What are your reasons for not supporting this move? I have no skin in the game and no understanding of what's going on here.


Probably worry about the future of access and direction for FPGAs. Most acquisitions of FPGA companies resulted in worse products afterwards. I'm probably suffering from confirmation bias here.

Is there any example of a FPGA provider delivering better products after acquisition?

EDIT: I'd wager that if the last administration hadn't blocked the sale of Lattice it would now be dead.


> Most acquisitions of FPGA companies

> any example of a FPGA provider

Are there lots of FPGA companies that have gotten acquired in the first place? Only Altera comes to my mind.


Atmel had some FPGAs when acquired by Microchip. Albeit Microchip is sort of where chip families go to die, so I wouldn't draw a trend from that.

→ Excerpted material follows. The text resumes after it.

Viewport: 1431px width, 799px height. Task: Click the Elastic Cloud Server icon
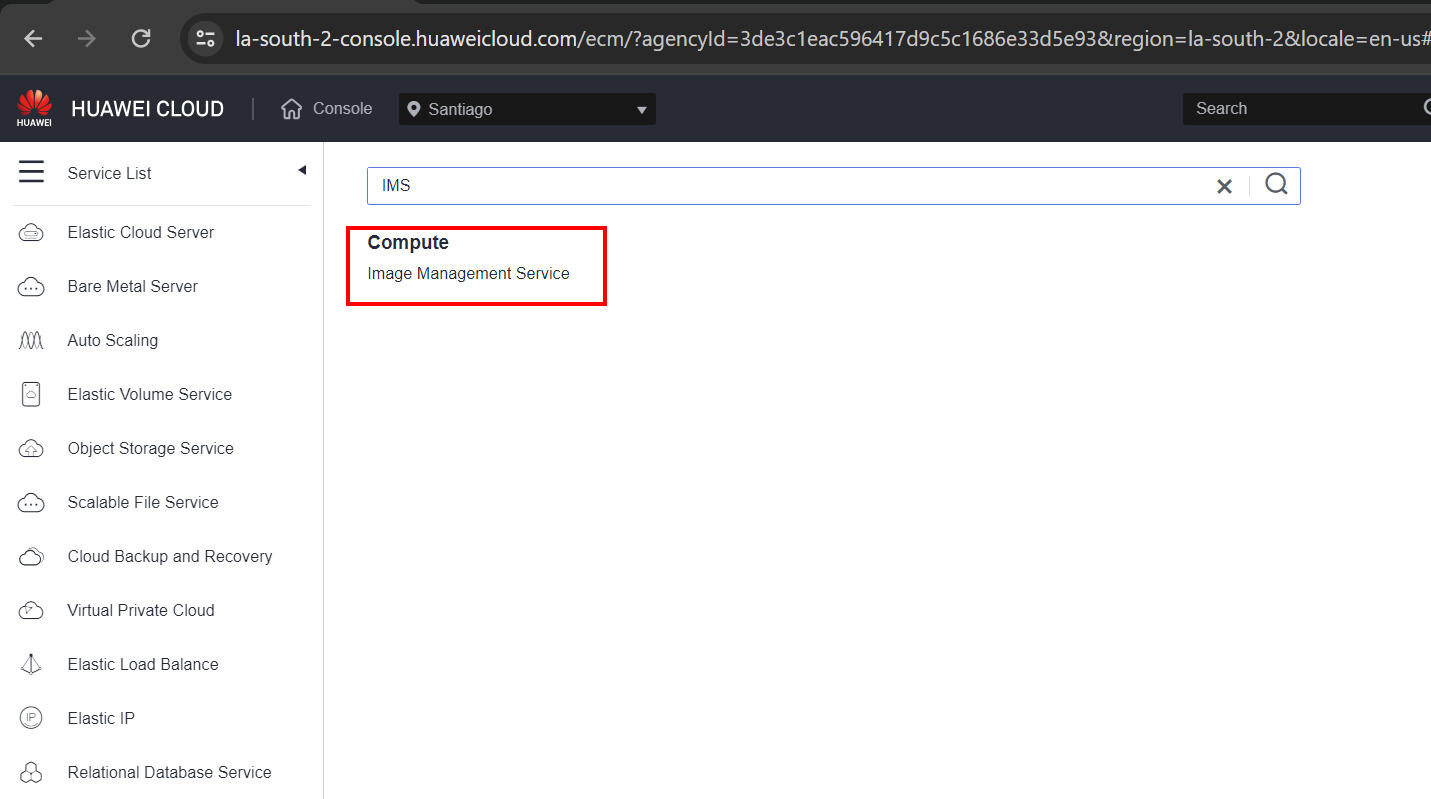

Would the Xilinx/AMD acquisition make Lattice the biggest independent FPGA vendor?


Many of Lattice's FPGAs were acquisitions as well. The iCE series came from SiliconBlue; ECP5 came from Silicon Image.


Actel was acquired by Microsemi that was acquired by Microchip.


In my opinion they have only gotten better. That said - my opinion of Actel was pretty close to the floor.


From my current perspective Actel was ok for its time. I worked with APA150 FPGAs in the past and for that ancient time it was ok. I heard, Microchip has cool SoC with RISC-V nowadays. I just don’t have time to play with them after work.


Altera and Xilinx are the only two FPGAs out there ;)


Uh at the high end there is Achronix and then the lower end you have Microchip(ex Microsemi(ex-Actel) and Lattice, Efinx and there are a couple of Chinese startups.


lattice?


I don't have stocks in either companies, but I can see why a Xilinx stockholder might object.

From the AMD side of things, it's just expanding their offerings, and maybe bringing in some know-how and technologies that could help boost/extend their existing products.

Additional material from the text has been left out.